Task brief
Only one stretch of the listing below is wanted. Begin at the line that has "Open the Components menu", stop after the line that has "You are a computer-use agent. Screen", and repeat every line in between exactly.

Records supplied
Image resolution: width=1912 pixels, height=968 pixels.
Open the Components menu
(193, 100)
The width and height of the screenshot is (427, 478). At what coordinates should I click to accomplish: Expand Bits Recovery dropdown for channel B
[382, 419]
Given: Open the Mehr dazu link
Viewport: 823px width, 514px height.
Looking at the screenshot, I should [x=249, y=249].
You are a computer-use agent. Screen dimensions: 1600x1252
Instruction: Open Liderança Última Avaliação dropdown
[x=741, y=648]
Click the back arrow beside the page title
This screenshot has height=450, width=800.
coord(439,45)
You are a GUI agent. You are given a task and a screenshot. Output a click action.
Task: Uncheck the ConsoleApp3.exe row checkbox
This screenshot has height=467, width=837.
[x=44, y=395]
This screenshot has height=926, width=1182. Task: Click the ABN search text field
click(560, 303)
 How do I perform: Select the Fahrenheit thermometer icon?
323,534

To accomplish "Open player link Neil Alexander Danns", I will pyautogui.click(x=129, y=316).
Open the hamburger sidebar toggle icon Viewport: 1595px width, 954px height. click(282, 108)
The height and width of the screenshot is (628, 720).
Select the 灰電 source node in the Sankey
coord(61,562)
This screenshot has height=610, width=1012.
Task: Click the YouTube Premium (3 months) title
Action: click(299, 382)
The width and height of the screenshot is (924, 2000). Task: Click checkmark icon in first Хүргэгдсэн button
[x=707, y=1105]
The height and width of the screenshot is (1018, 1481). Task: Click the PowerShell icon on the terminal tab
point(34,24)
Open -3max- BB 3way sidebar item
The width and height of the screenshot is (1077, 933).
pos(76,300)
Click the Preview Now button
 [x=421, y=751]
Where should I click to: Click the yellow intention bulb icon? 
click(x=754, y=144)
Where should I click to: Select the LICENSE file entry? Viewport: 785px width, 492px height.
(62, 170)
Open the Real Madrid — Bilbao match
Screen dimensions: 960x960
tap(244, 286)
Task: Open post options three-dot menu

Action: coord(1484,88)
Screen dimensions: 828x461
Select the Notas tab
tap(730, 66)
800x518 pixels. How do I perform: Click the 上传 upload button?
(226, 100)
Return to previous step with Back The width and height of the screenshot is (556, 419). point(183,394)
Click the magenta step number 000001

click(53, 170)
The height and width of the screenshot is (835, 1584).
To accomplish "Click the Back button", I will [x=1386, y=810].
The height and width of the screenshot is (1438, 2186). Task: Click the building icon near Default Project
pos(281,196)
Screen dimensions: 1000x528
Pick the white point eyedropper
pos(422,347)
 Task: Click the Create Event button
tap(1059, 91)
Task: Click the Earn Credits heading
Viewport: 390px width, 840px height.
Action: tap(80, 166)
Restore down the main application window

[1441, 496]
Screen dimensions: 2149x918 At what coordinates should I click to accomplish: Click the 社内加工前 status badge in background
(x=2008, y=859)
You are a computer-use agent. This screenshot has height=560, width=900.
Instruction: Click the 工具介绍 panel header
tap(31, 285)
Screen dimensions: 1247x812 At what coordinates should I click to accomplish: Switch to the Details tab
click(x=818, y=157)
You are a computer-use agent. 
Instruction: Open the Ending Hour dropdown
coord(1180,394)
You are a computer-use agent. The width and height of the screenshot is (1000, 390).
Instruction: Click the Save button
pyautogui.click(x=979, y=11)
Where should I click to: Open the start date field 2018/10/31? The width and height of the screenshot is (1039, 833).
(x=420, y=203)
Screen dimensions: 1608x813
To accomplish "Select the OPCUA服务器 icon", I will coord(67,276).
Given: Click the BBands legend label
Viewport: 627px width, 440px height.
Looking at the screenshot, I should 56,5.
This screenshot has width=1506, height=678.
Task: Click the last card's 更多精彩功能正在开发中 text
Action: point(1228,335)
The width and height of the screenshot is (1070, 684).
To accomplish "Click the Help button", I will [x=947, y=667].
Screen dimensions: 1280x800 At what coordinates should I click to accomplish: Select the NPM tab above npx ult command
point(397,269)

Expected answer
Open the Components menu
(193, 100)
The width and height of the screenshot is (427, 478). At what coordinates should I click to accomplish: Expand Bits Recovery dropdown for channel B
[382, 419]
Given: Open the Mehr dazu link
Viewport: 823px width, 514px height.
Looking at the screenshot, I should [x=249, y=249].
You are a computer-use agent. Screen dimensions: 1600x1252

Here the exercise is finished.